Close the eval/production gap by grounding your evals in real traffic. Weekly, sample 200–500 queries from your logs, stratified by intent (support questions, product lookups, policy questions, etc.). Have a human label the canonical chunks that should be retrieved for each. Run that set nightly against your current index and alert on regression.

The first 100 queries should be labeled by hand. This is non-negotiable. It teaches you the failure modes specific to your domain and grounds your judgment. After that, you can use an LLM-as-judge with spot checks, but those first hundred are your ground truth.

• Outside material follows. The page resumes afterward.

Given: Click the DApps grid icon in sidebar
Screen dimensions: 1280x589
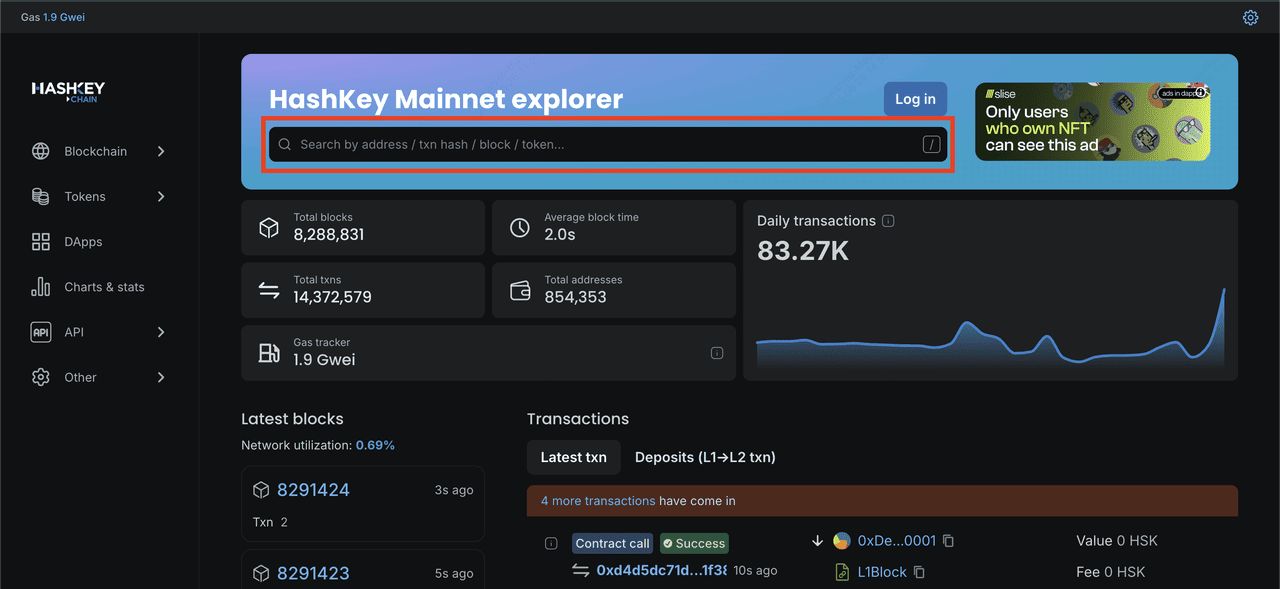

Track hard negatives: queries that look retrievable but shouldn't be, or queries where the system should refuse. 'What's the CEO's personal phone number?' should retrieve zero chunks and the LLM should decline to answer. If your eval set doesn't have these, you're measuring a different failure mode than the one users will hit.

Re-run nightly. When your eval recall drops from 0.88 to 0.84 overnight, something changed — a bug in the indexing pipeline, stale embeddings, or a metadata filter that broke. You'll catch it before users do.

When retrieval isn't the problem — it's the architecture

Sometimes you optimize retrieval and it's still fragile because the problem isn't semantic search. Queries that need joins, aggregations, or real-time freshness don't belong in a vector store. A user asking 'how much will shipping cost for this order to my address?' needs a SQL tool call or an API lookup, not a semantic search over past docs.

Hybrid retrieval — combining BM25 lexical search, dense embeddings, and metadata filters, then fusing results with reciprocal rank fusion — works better than pure semantic search for many production questions. Structured questions land better with a tool call than with a vector index.

When the answer lives across 50 documents and requires aggregation or reasoning over multiple sources, an agent loop with structured tool calls often retrieves and reasons better than a RAG system with static top-k. An agent can iteratively search, validate, and refine. A RAG system commits to the top-k and hopes the LLM can stitch it together.

The harder diagnosis: knowing when to stop tuning retrieval and change the system shape. If your metrics plateau despite weeks of reranking tweaks and chunk optimization, ask whether you've picked the wrong architecture. That's worth a week of architecture exploration before it's worth another week of parameter tuning.

One concrete diagnostic you can run tonight

Pull 100 queries from last week's logs. For each one, manually label the chunk or chunks that should have been retrieved. Run those queries against your current index. How many of the 100 retrieved the correct chunk in the top 5? That number is your real production recall. If it's less than 0.85, your retrieval is a bottleneck whether or not your eval score says so.

The gap between that number and your eval score is your real production risk. Close it before the next user files a ticket at 2am.